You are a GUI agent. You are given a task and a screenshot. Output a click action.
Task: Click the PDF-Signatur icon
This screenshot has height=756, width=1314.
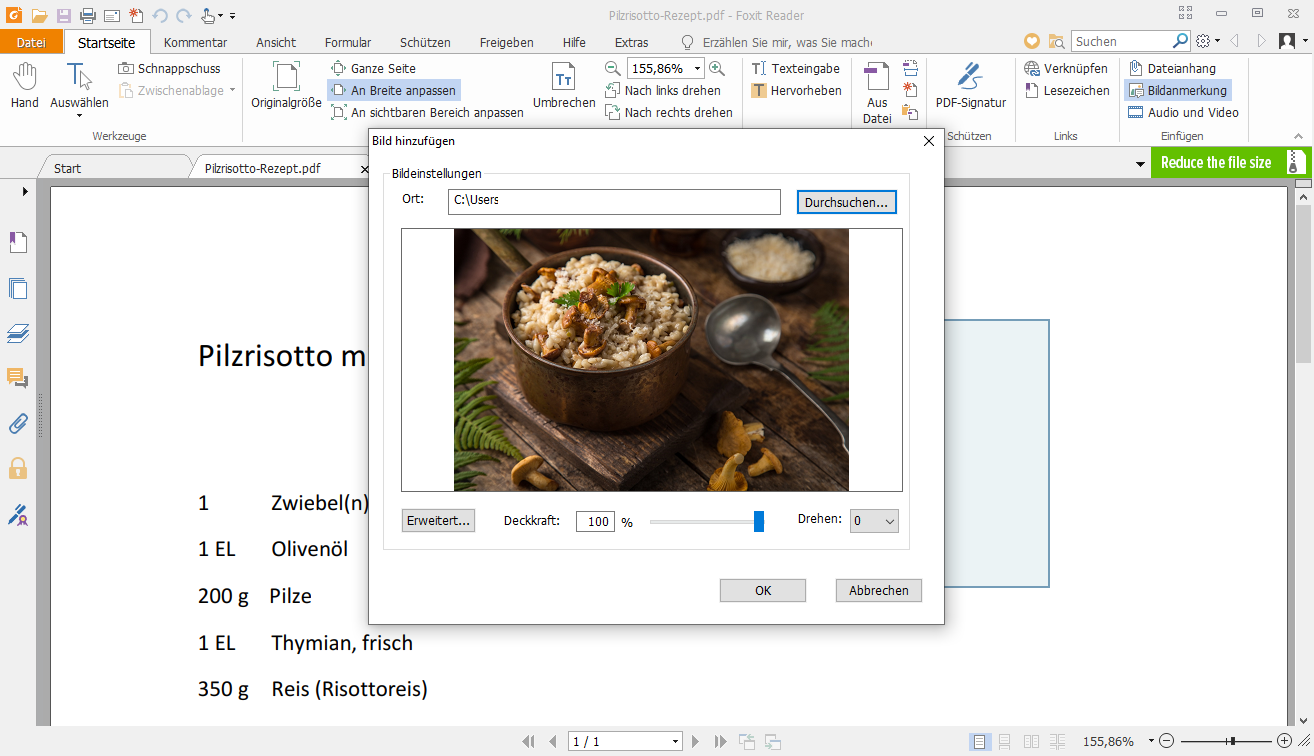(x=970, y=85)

###

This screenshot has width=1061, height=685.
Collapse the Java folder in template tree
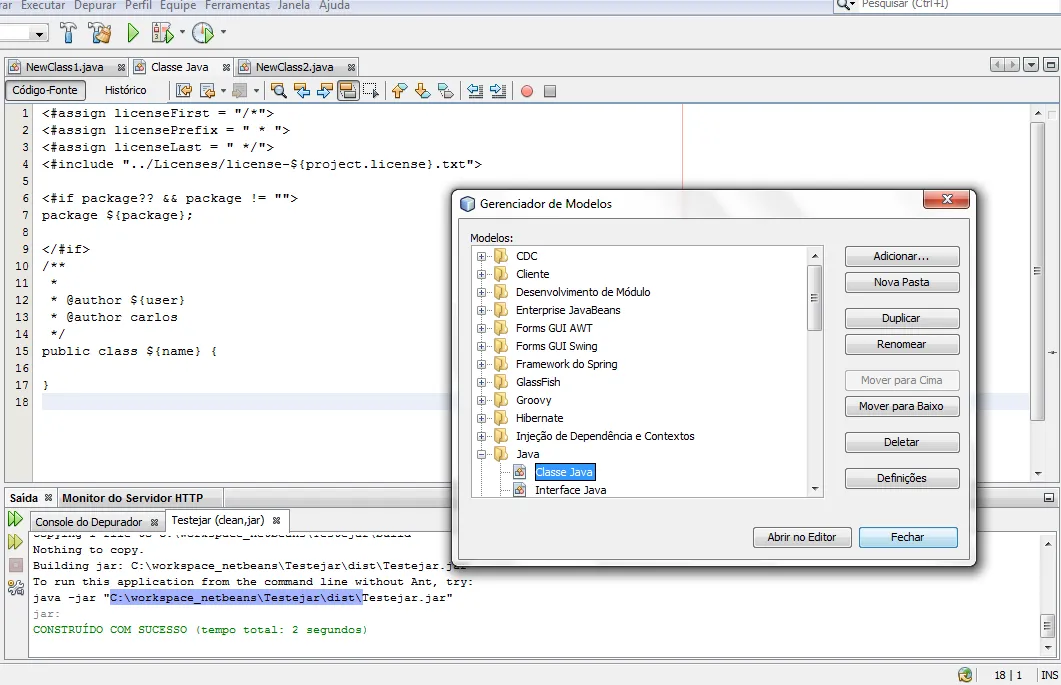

###

Start with the line above that contains "This screenshot has width=1061, height=685." and stop after the line that contains "Collapse the Java folder in template tree". Output those lines exactly, and only those.

◆ **Output for this exercise**:
This screenshot has width=1061, height=685.
Collapse the Java folder in template tree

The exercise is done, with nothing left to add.